Task description ▸ Can you print, word for word, the stretch of items from the line containing "Viewport: 600px width, 380px" through the line containing "tap(562, 790)", leaving the pictures out?

------ Records for the task

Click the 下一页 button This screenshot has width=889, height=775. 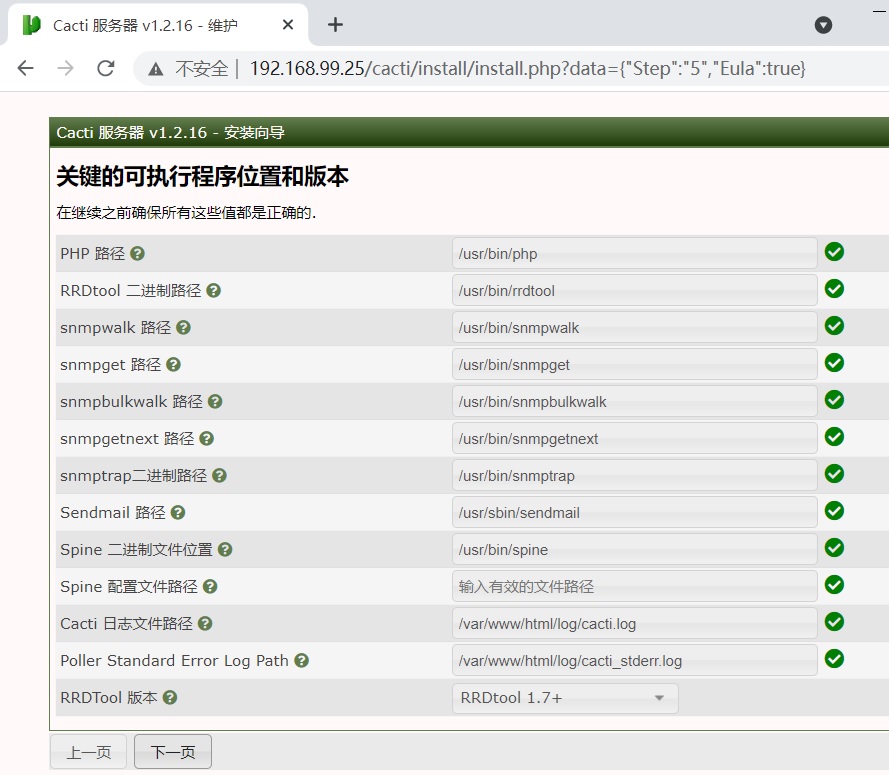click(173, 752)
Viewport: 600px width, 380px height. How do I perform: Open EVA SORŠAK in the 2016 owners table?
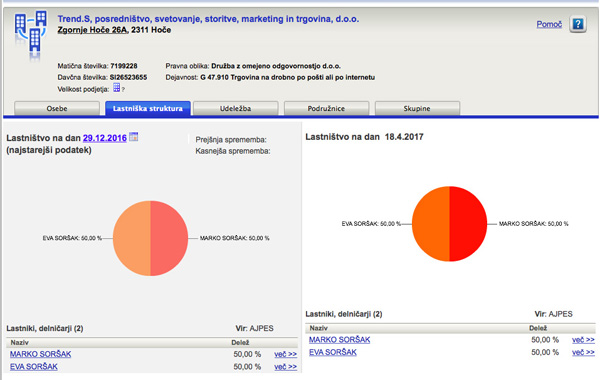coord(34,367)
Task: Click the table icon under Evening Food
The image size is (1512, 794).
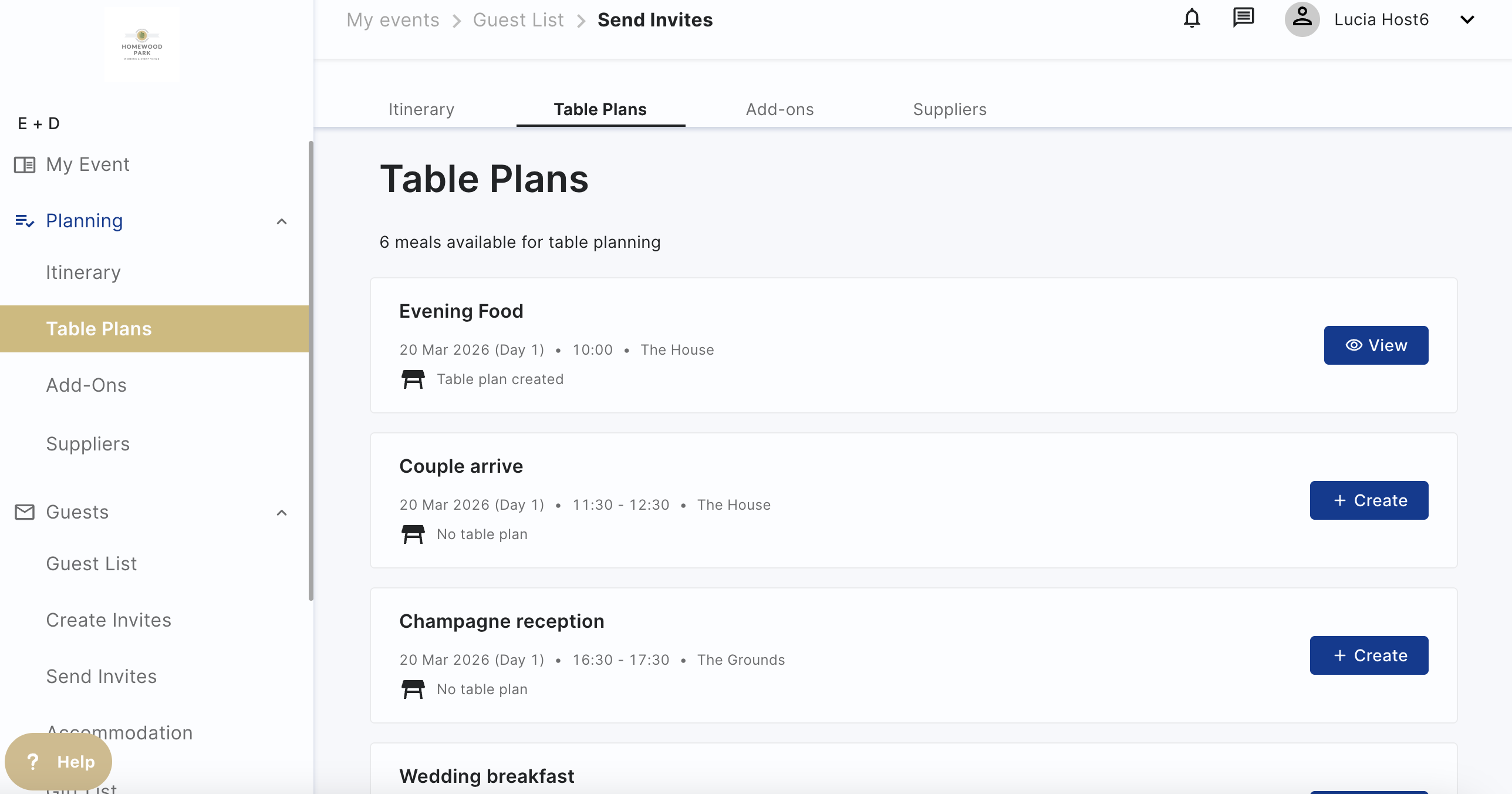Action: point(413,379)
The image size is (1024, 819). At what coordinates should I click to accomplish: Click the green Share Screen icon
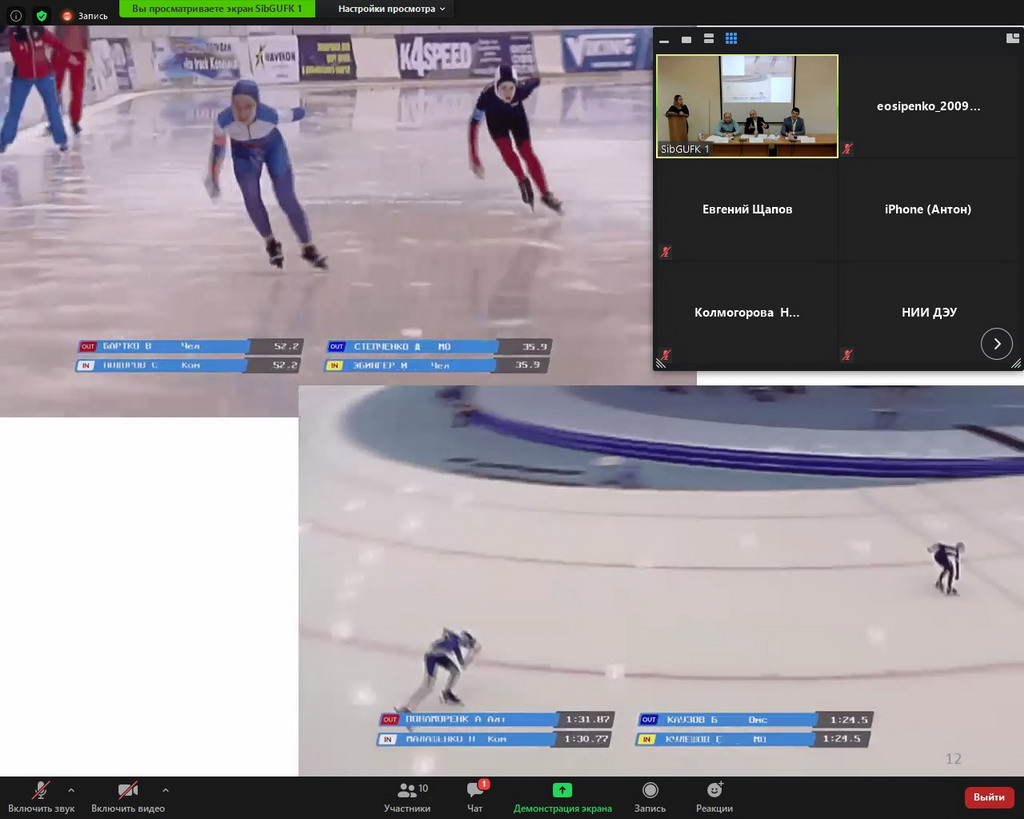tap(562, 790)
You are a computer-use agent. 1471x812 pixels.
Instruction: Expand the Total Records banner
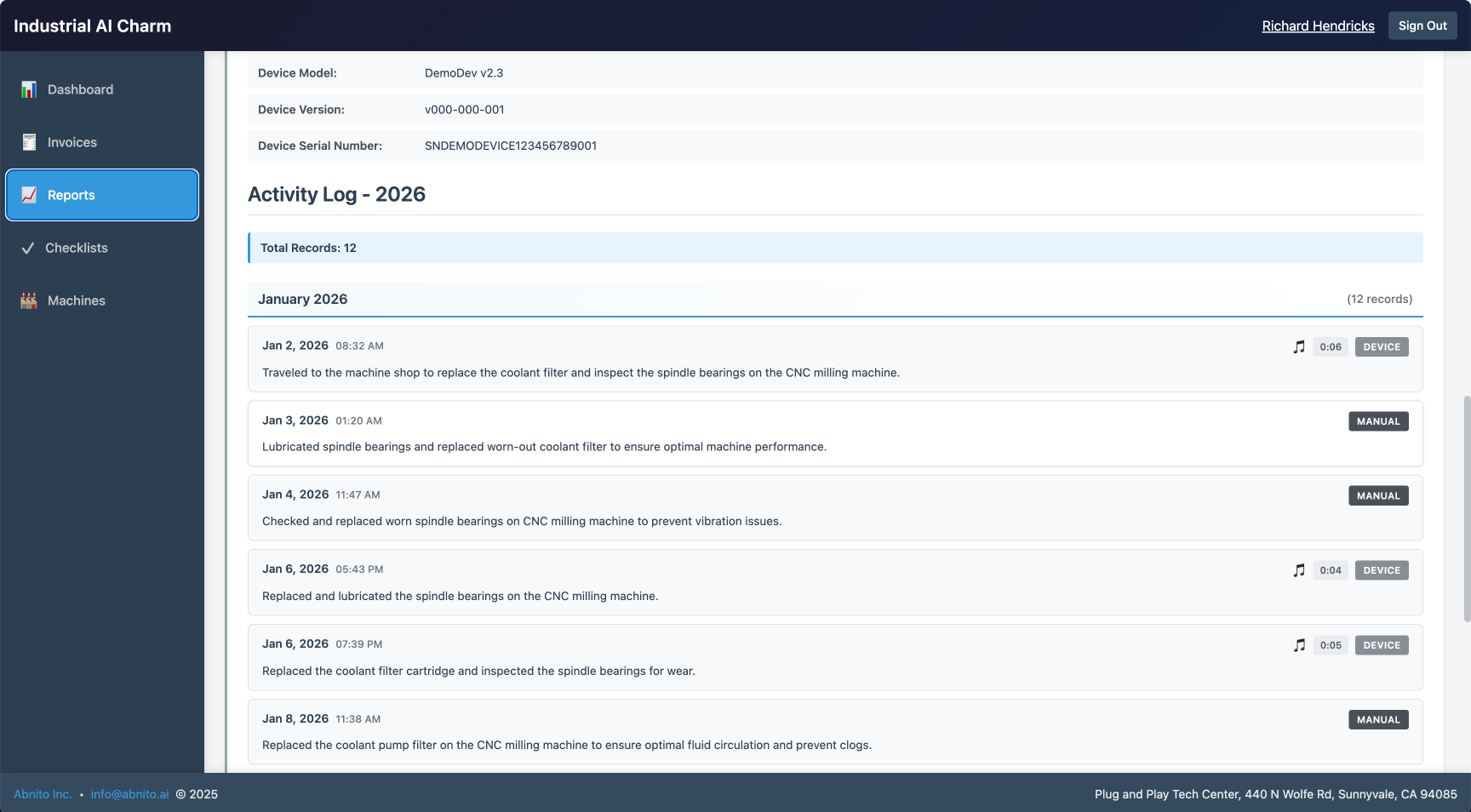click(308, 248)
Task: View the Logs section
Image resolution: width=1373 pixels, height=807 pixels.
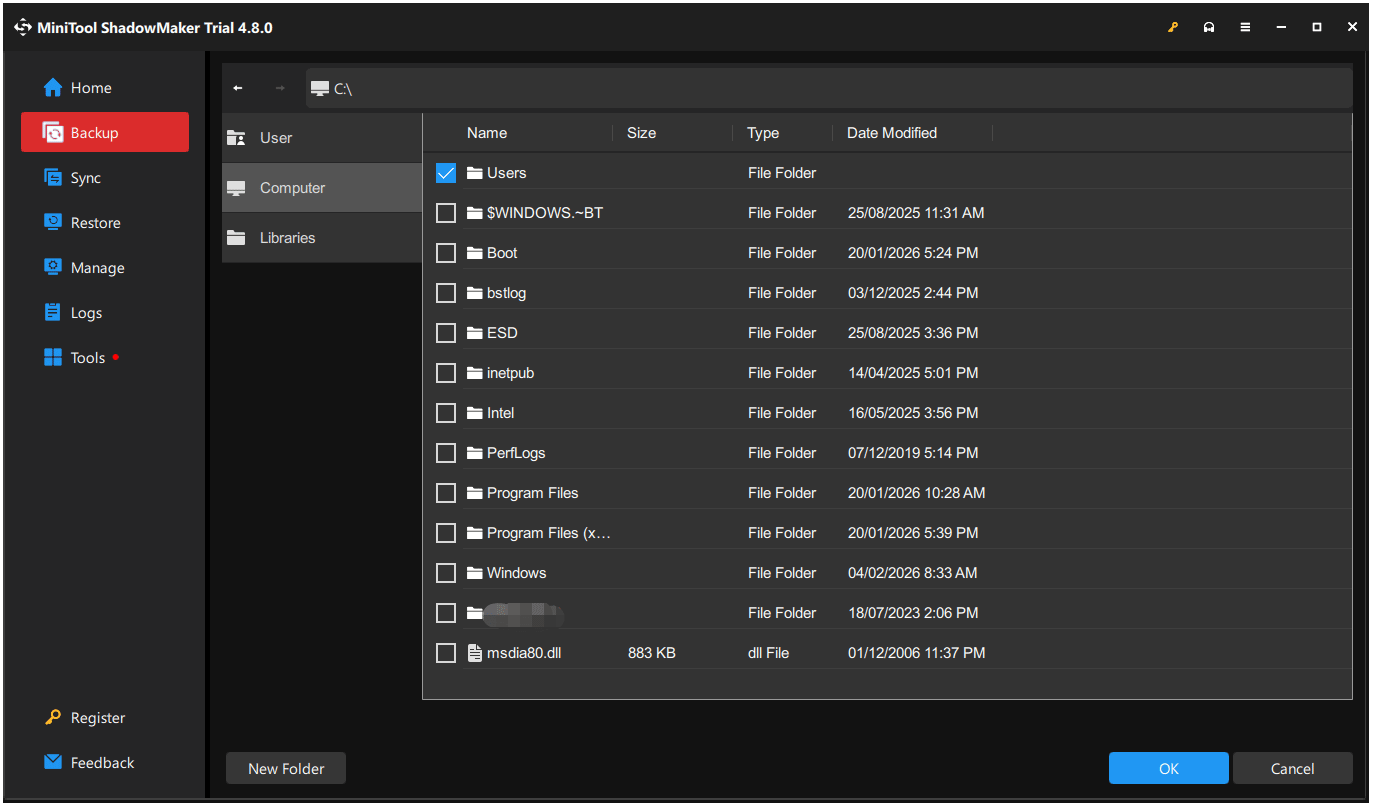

------------

Worked solution ▸
Viewport: 600px width, 380px height. How do I perform: Open EVA SORŠAK in the 2016 owners table?
coord(34,367)
Task: Click the table icon under Evening Food
The image size is (1512, 794).
Action: point(413,379)
The image size is (1024, 819). At what coordinates should I click to accomplish: Click the green Share Screen icon
tap(562, 790)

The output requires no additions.